-- START Records provided --

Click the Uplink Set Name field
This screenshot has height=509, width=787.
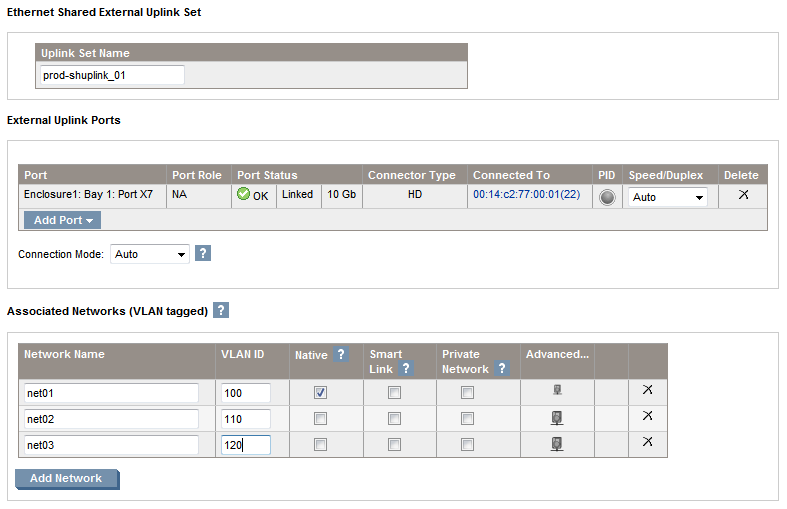click(112, 75)
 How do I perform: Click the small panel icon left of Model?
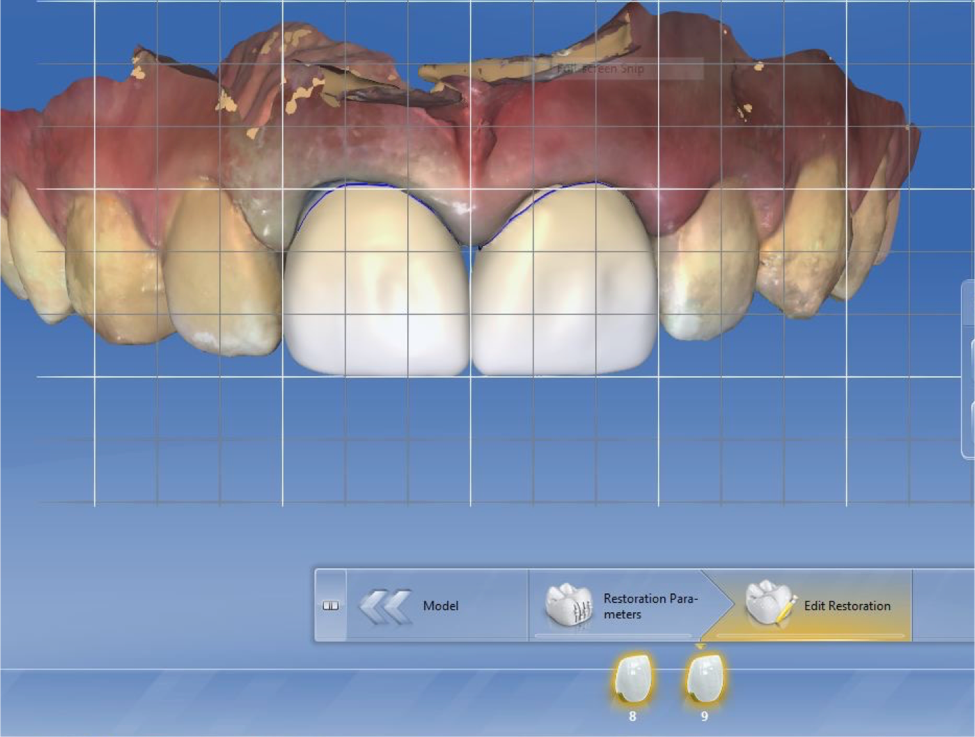[x=330, y=606]
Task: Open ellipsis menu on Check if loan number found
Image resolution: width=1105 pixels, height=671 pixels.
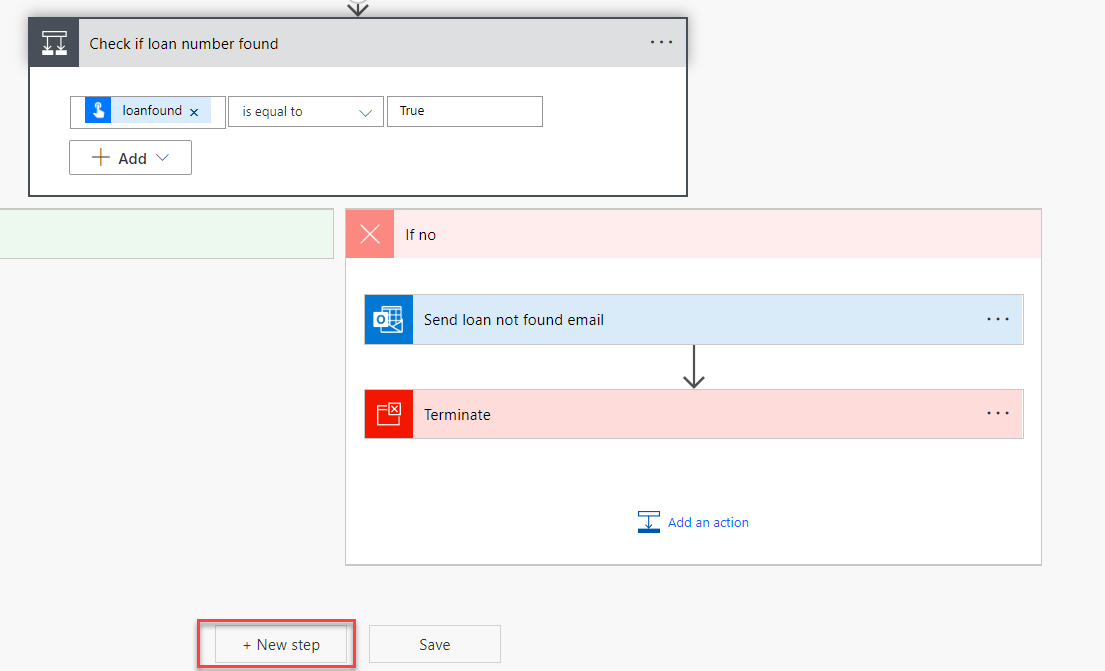Action: click(x=661, y=42)
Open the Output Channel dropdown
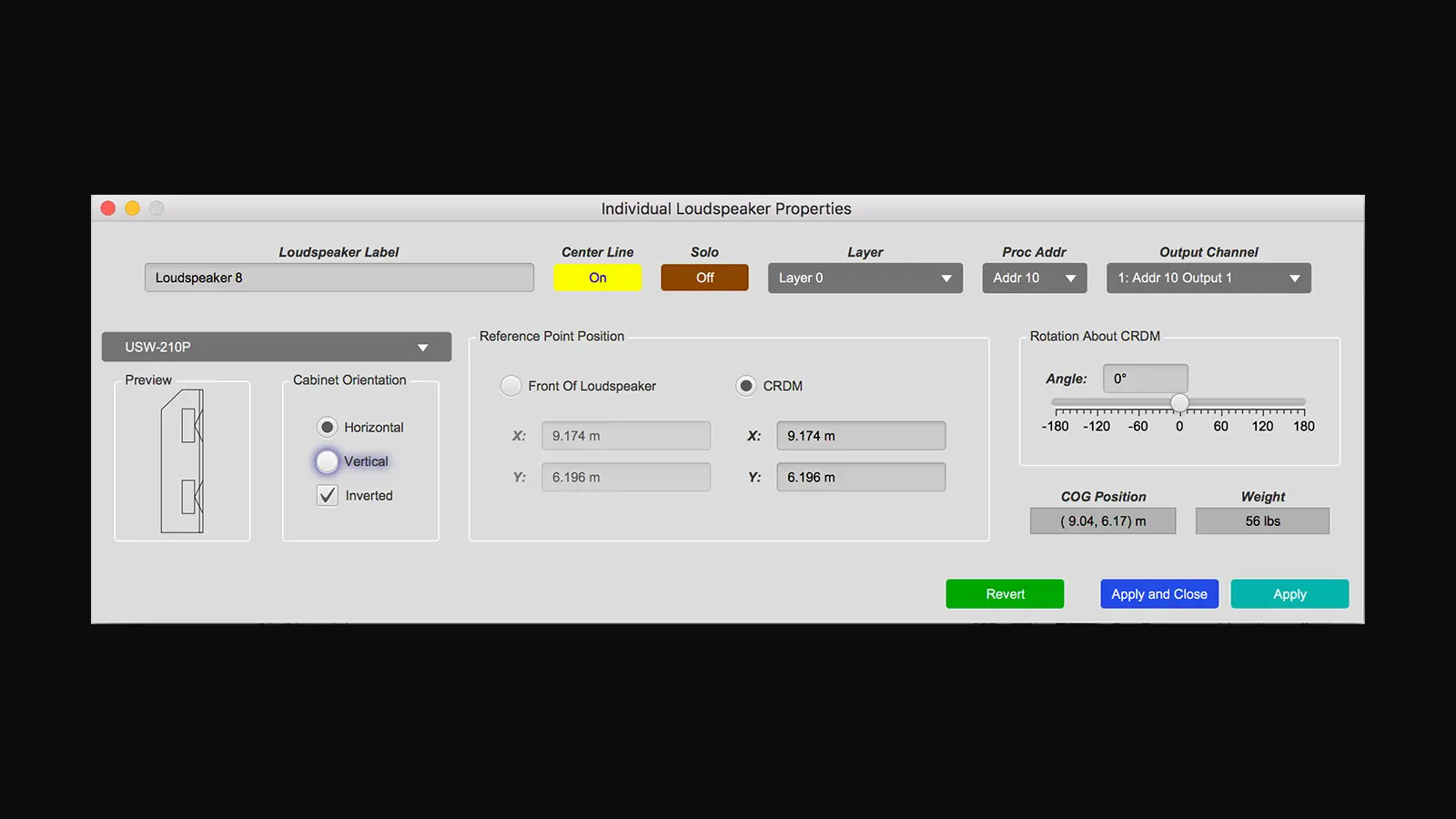Image resolution: width=1456 pixels, height=819 pixels. [1208, 278]
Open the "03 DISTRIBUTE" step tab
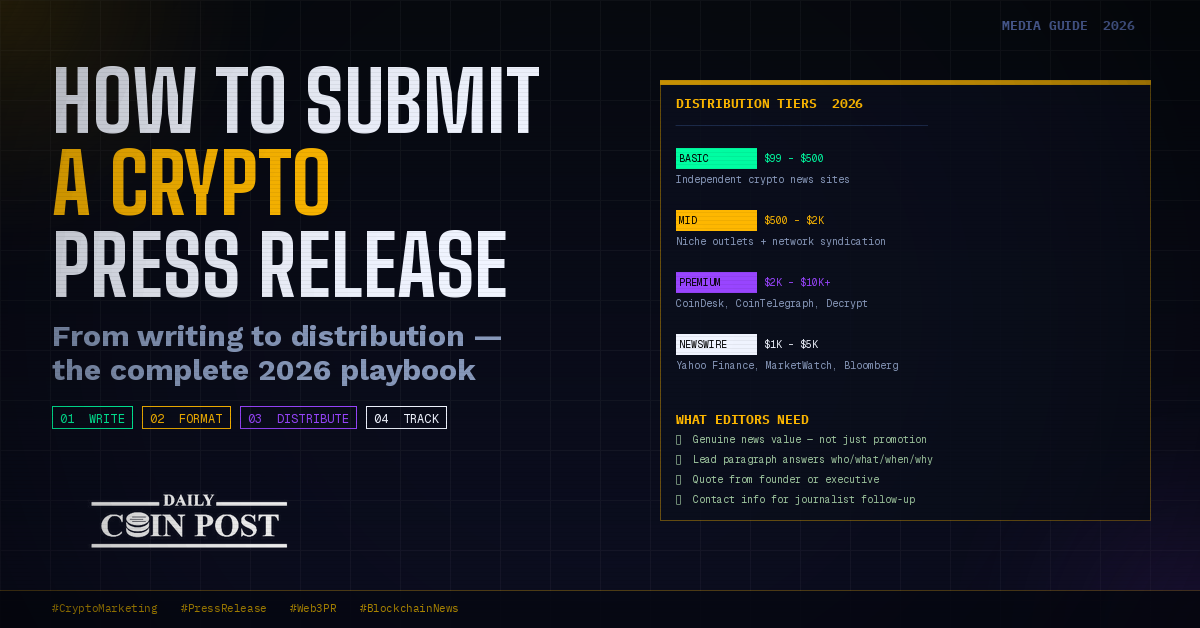 (x=298, y=418)
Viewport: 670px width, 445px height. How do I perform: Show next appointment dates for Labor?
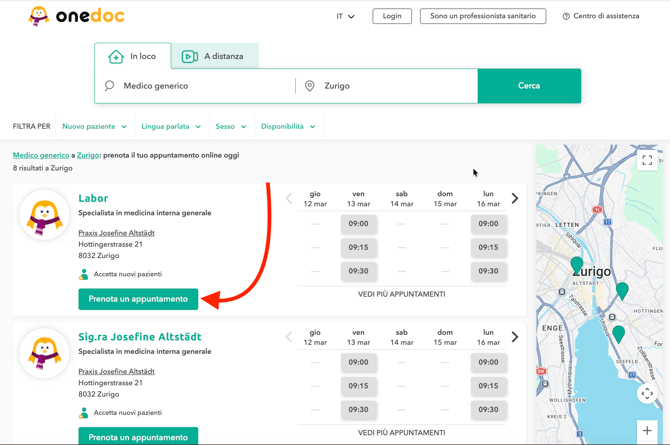point(515,198)
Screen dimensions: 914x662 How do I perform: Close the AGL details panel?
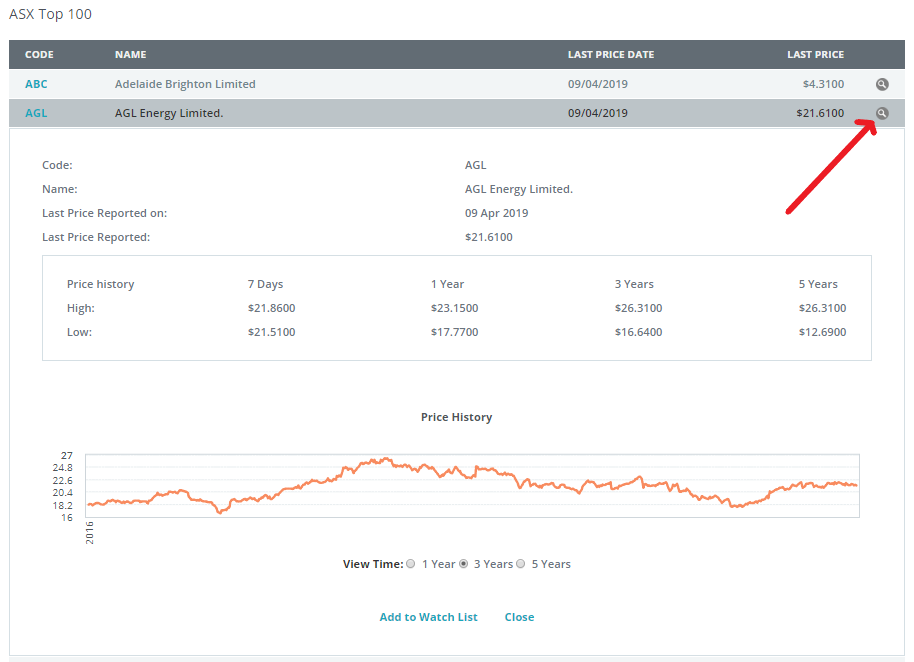coord(519,617)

-- END Records provided --

→ **What you should do**
Put the part of the records that opens with the line containing "Task: Open ellipsis" and closes with the line containing "(x=298, y=418)", both lines included, into a numbered list with blank lines left out. Leave the pictures out of the answer.

→ **Written response**
1. Task: Open ellipsis menu on Check if loan number found
2. Image resolution: width=1105 pixels, height=671 pixels.
3. Action: click(x=661, y=42)
4. Open the Output Channel dropdown
5. Image resolution: width=1456 pixels, height=819 pixels. [1208, 278]
6. Open the "03 DISTRIBUTE" step tab
7.  (x=298, y=418)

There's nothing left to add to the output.